ACTION ITEM: From the material below, copy exactly the lines beginning with the one that contains "You are a computer-use" and ending with the one that contains "Where should I"; the pictures stay out.

EXERCISE DATA:

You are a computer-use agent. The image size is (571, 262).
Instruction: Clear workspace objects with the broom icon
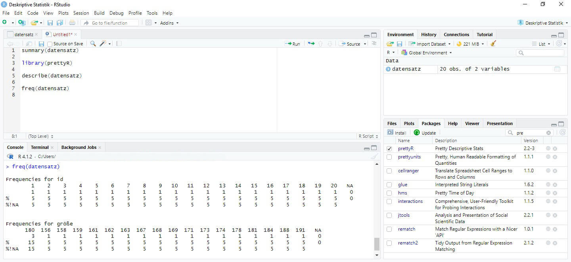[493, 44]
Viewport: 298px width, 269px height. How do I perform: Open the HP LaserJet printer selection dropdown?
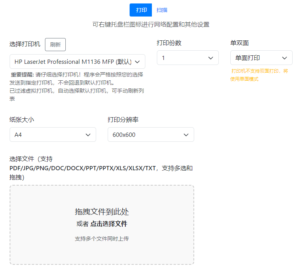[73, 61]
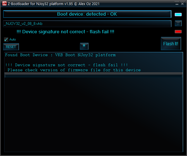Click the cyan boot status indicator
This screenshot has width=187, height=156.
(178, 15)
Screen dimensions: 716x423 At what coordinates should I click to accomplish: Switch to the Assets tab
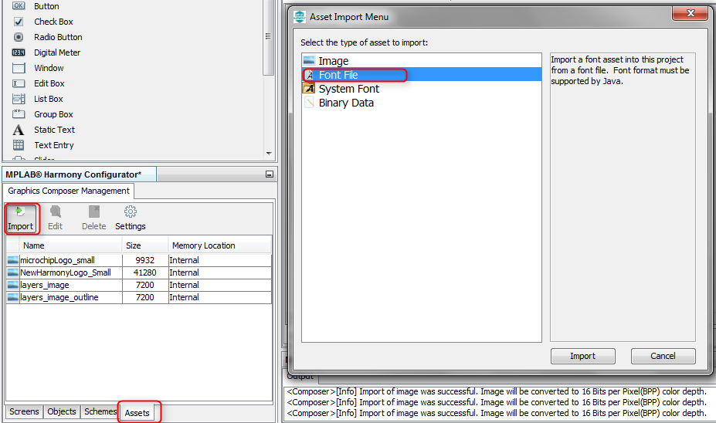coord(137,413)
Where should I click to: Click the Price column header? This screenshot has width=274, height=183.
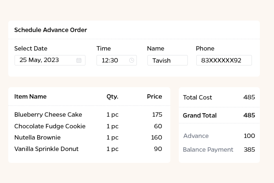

==

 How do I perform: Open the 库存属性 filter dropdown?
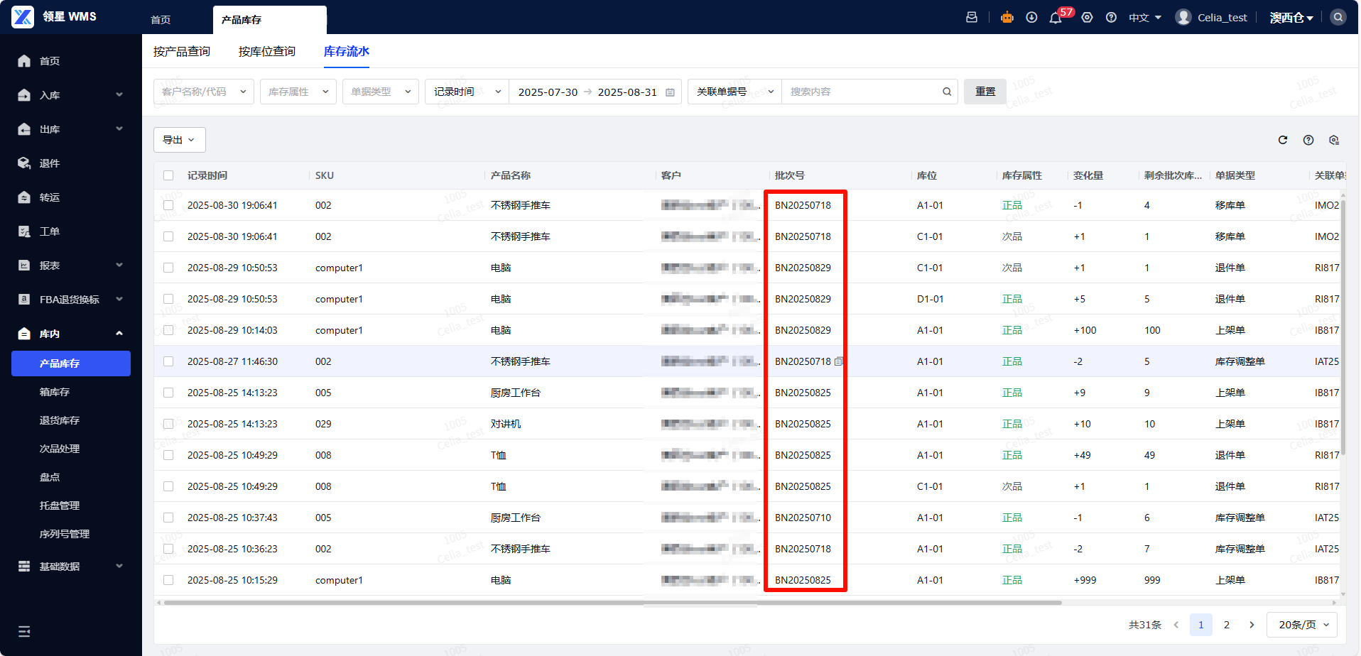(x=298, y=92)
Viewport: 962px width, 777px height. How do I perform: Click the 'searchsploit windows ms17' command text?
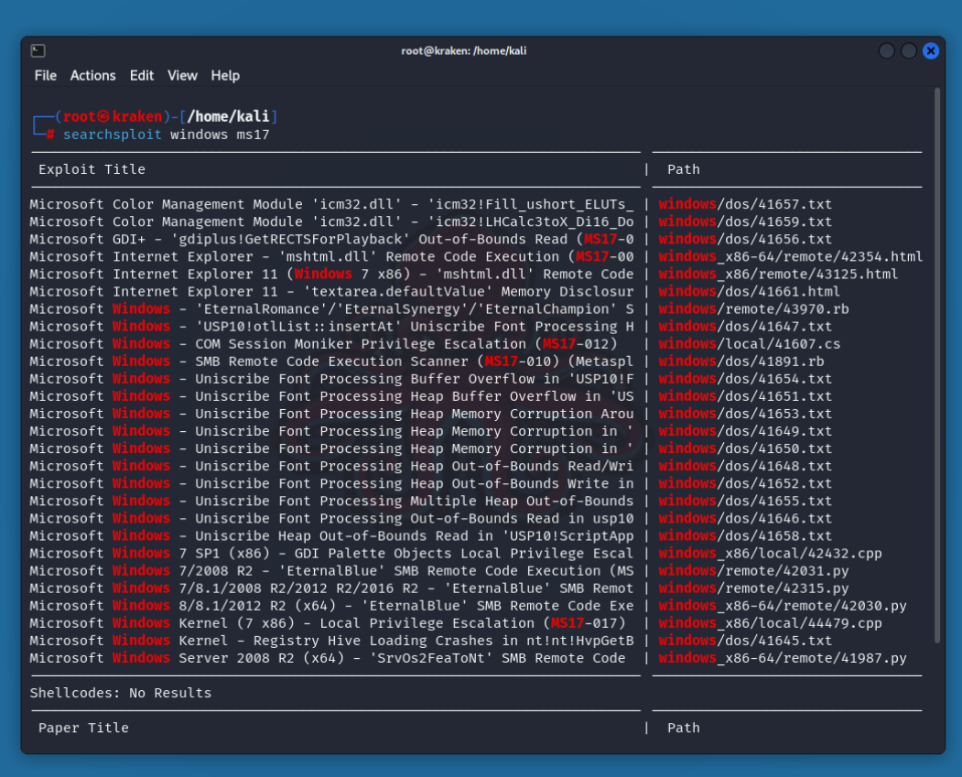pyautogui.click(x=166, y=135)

WRITTEN RESPONSE:
You are a computer-use agent. The image size is (571, 262).
Instruction: Clear workspace objects with the broom icon
[493, 44]
Viewport: 298px width, 269px height. How do I perform: Open the HP LaserJet printer selection dropdown?
[73, 61]
Click the cyan boot status indicator
This screenshot has width=187, height=156.
(178, 15)
Screen dimensions: 716x423 At what coordinates should I click to accomplish: Switch to the Assets tab
coord(137,413)
Where should I click to: Click the Price column header? This screenshot has width=274, height=183.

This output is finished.